“Well, men like to make money, and women want to be beautiful.”
“That would make a good movie. Why don’t you write it?”
“Glad to, if you think it’s any good.”
So she wrote it, the part about the women wanting to be beautiful, and called it “How She Triumphed,” and in it Blanche Sweet evolved from an ugly duckling with no beaux to a very lovely bit of femininity with sighing swains all around her. In the picture she did calisthenics according to Walter Camp as one way of getting there.
After the leisurely Sunday morning hours had crept their way, to the studio David would hie himself to read scripts with Mr. Dougherty. And Sunday night would mean a movie show somewhere. And Monday morning it began all over again.
From “Wark,” to “work,” only the difference of a vowel, so what an appropriate middle name for David Griffith! What infinite patience he had. If we got stuck in the mud when going out to location—we were stuck, and we’d get out, so why worry? No cursing out of driver or car or weather; no, “What the ——? Why the —— couldn’t you have taken another road?” Instead would suddenly be heard baritone strains of “Samson and Delilah” or some old plantation negro song while we waited for horses or another car to pull us out.
And it did happen once when on location perhaps twenty miles out in the wilds, that the leading man suddenly discovered he had brought the wrong pair of trousers. Nothing to do but send back for the right ones. Mr. Griffith was not indifferent to the time that would be lost, but getting himself all worked up would not make the picture any better. He’d sing, perhaps an Irish come-all-you, or, were he out in the desert, get out the automobile robe and start a crap game.

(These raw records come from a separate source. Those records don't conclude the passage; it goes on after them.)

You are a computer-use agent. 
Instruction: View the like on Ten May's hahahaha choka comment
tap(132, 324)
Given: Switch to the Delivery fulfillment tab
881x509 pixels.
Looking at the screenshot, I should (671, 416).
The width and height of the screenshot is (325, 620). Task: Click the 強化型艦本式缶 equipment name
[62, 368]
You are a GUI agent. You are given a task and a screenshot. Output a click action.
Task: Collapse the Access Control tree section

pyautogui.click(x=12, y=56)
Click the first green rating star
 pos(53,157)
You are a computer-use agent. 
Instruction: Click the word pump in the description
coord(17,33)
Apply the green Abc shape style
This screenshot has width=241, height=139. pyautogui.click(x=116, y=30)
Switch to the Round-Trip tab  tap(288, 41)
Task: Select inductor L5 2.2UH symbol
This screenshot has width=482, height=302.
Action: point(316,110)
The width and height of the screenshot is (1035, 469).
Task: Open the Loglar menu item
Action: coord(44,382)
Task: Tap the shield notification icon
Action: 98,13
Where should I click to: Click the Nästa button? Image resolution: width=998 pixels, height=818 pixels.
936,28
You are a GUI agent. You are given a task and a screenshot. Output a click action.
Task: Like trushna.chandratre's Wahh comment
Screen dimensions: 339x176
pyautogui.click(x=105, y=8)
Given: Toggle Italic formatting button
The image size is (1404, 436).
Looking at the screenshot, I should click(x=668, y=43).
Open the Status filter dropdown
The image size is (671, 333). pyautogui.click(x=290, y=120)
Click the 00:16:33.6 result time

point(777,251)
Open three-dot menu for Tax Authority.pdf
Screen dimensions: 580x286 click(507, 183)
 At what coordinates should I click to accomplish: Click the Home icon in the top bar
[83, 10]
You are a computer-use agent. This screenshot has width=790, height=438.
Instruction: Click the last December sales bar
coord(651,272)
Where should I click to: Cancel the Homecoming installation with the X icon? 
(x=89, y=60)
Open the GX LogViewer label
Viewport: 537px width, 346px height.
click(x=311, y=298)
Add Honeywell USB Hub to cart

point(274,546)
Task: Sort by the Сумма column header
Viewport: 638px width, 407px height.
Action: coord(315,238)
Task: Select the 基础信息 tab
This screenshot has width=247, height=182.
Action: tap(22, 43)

Arthur Marvin never ceased to marvel at his chief’s agility and capacity for hard work. Mr. Marvin had a sort of leisurely way of working.
Up and down a stubble field Mr. Griffith was tearing one day—getting a line on a barn, a tree and some old plows. Arthur was having a few drags on his pipe—the film boxes being full and everything in readiness to put up the tripod wherever the director should decide. David’s long legs kept striding merrily all over the cut harvest field—most miserable place to walk—Arthur musing as he looked on. “There goes Griffith, he’ll die working.” In a few moments Mr. Griffith right-about faced and with not a symptom of being out of breath said, “Set her up here, Arthur.”
That winter we lost our genial Arthur Marvin, but David Griffith is still hitting the stubble field. Well, he took good care of himself. He did a daily dozen, and he sparred with our ex-lightweight, Spike Robinson. The bellboys at the Alexandria Hotel called him “the polar bear” because he bought a bucket of cracked ice every morning to make the Los Angeles morning bath more tonic-y.